Vu la procédure suivante :
Par une requête sommaire, un mémoire complémentaire et deux mémoires en réplique, enregistrés le 9 décembre 2020 et les 8 janvier, 29 mars et 27 avril 2021 au secrétariat du contentieux du Conseil d'Etat, la commune de Montauban demande au Conseil d'Etat :
1°) d'annuler la décision n°s 2006064-2006071 du 8 décembre 2020 par laquelle le tribunal administratif de Toulouse, statuant en formation administrative, a autorisé M. H... G... et Mme F... D..., d'une part, ainsi que M. A... B..., d'autre part, à se constituer partie civile au nom et pour le compte de la commune, devant le tribunal correctionnel de Toulouse dans l'instance pénale visant Mme C..., appelée à l'audience du 10 décembre 2020 ;
2°) de rejeter la demande d'autorisation de plaider présentée par M. G..., Mme D... et M. B... ;
3°) de mettre à la charge de M. G..., Mme D... et M. B... la somme de 4 000 euros au titre de l'article L. 761-1 du code de justice administrative.
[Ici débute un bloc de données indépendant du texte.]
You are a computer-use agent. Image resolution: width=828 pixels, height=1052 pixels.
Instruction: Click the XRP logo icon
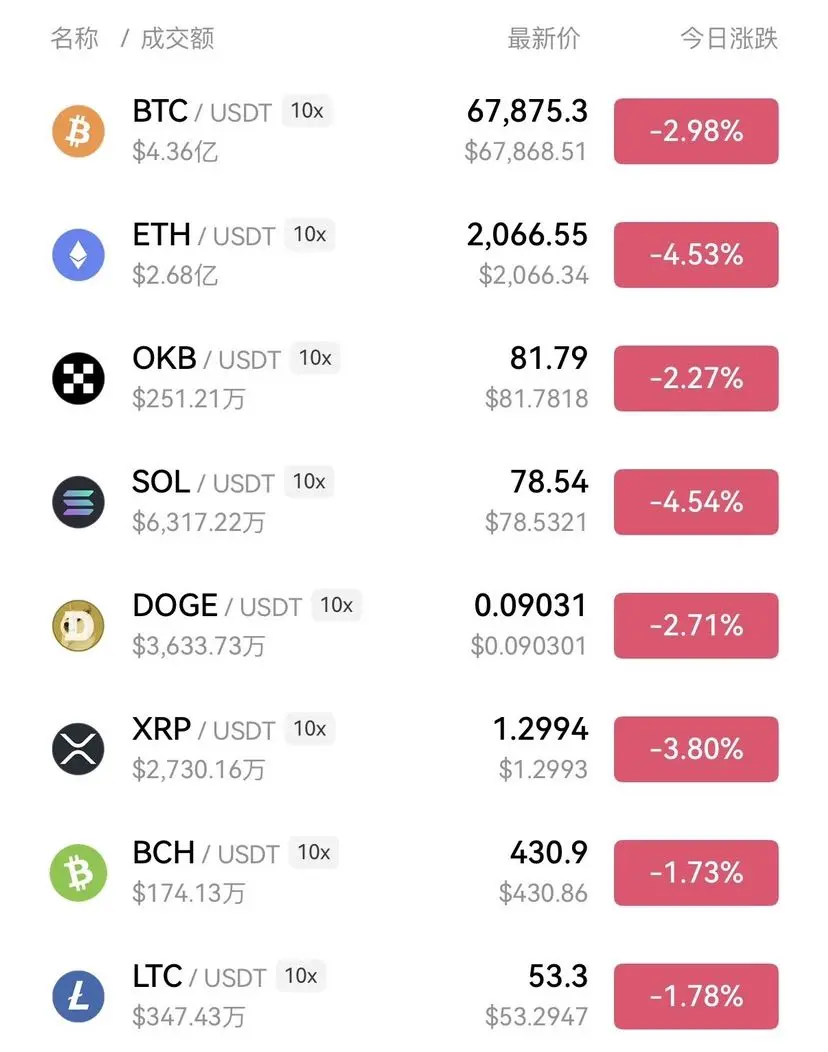pos(79,749)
Vu les autres pièces du dossier ;
Vu :
- le code général des collectivités territoriales ;
- la loi n° 2013-907 du 11 octobre 2013;
- le décret n° 2014-90 du 31 janvier 2014 ;
- le code de justice administrative et le décret n° 2020-1406 du 18 novembre 2020;
Après avoir entendu en séance publique :
- le rapport de Mme Agnès Pic, maître des requêtes en service extraordinaire,
- les conclusions de M. Vincent Villette, rapporteur public ;
La parole ayant été donnée, après les conclusions, à la SCP Spinosi, avocat de la commune de Montauban et à la SCP Sevaux, Mathonnet, avocat de M. G..., de Mme D... et de M. B... ;
Considérant ce qui suit :
1. Aux termes de l'article L. 2132-5 du code général des collectivités territoriales : " Tout contribuable inscrit au rôle de la commune a le droit d'exercer, tant en demande qu'en défense, à ses frais et risques, avec l'autorisation du tribunal administratif, les actions qu'il croit appartenir à la commune et que celle-ci, préalablement appelée à en délibérer, a refusé ou négligé d'exercer ". Il appartient au tribunal administratif, statuant comme autorité administrative, et au Conseil d'Etat, saisi d'un recours de pleine juridiction dirigé contre la décision du tribunal administratif, lorsqu'ils examinent une demande présentée par un contribuable sur le fondement de ces dispositions, de vérifier, sans se substituer au juge de l'action, et au vu des éléments qui leur sont fournis, que l'action envisagée présente un intérêt matériel suffisant pour la commune et qu'elle a une chance de succès.
2. Il résulte de l'instruction que, par une décision du 8 décembre 2020, le tribunal administratif de Toulouse a autorisé M. G..., Mme D... et M. B... à se constituer partie civile au nom de la commune de Montauban devant le tribunal correctionnel de Toulouse contre Mme C..., maire de la commune, poursuivie du chef de détournement de fonds publics.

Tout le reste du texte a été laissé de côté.